- Written task 1 -
In the shader reply, condense the paragraph beginning "Some operations like the fresnel" into a short bulleted list that keeps its main facts.
- Written task 2 -
According to the shader reply, what should be clamped to avoid the problem?
--- start of Source document ---
The short version is it’s definitely not something you can fix by modifying your vertex distortion code (apart from removing it).

The only way to easily track it down is to go node by node within the rest of the shader and see where it first shows up.

You could try multiplying the result with vertex normal

When you offset the position of the vertices some of the vertices from the back of the sphere will move in a way that lets you see them. These vertices probably have a normal vector which is going to face away from the camera, or in other words, they surface is looking away from the viewer instead of towards the viewer.

Some operations like the fresnel that you seem to be using in this material use the “dot multiplication” between the surface normal and the view vector to calculate the result. If the normal vector of the surface is looking somewhat towards the camera, which is commonly the case, the result of the dot multiplication will be a positive value. If the surface is instead looking away from the camera, which would be the case in the displaced vertices that would normally not be visible, the result will be a negative value. You are probably using this result to multiply or lerp between the green color of the fresnel effect in some way. When this result is negative, you can end with a negative RGB value that will be shown as black.

In your last screenshot you seem to be clamping the vertex offset result. To avoid the problem you should clamp the result of any fresnel or dot multiplications that you are using to calculate the color of the material, not the vertex displacement. You could post a screenshot of the nodes you are using to calculate the color to see where the clamp could do the trick.

I could be wrong but that’s where I’d look next.
--- end of Source document ---
--- start of Data ---
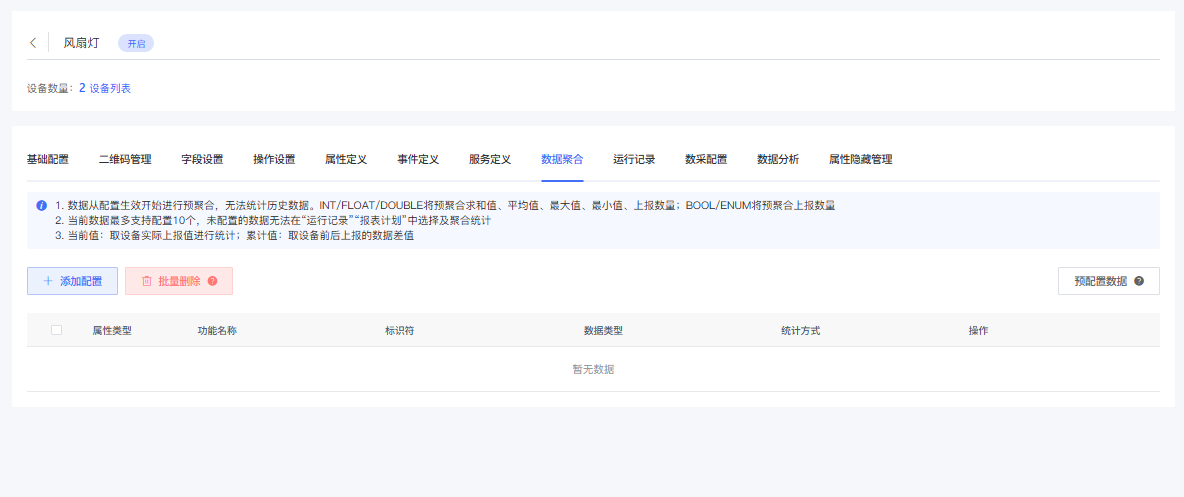Toggle the select-all checkbox in table header
The image size is (1184, 497).
click(x=56, y=330)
--- end of Data ---
- Full output 1 -
- Operations such as the fresnel in this material use the dot multiplication between the surface normal and the view vector.
- A surface facing somewhat toward the camera, the usual case, gives a positive result.
- A surface facing away from the camera, as with the displaced vertices that would normally be hidden, gives a negative result.
- This result is probably being used to multiply or lerp the fresnel's green color.
- A negative result can produce a negative RGB value, which shows up as black.

- Full output 2 -
The result of any fresnel or dot multiplications used to calculate the material's color should be clamped, not the vertex displacement.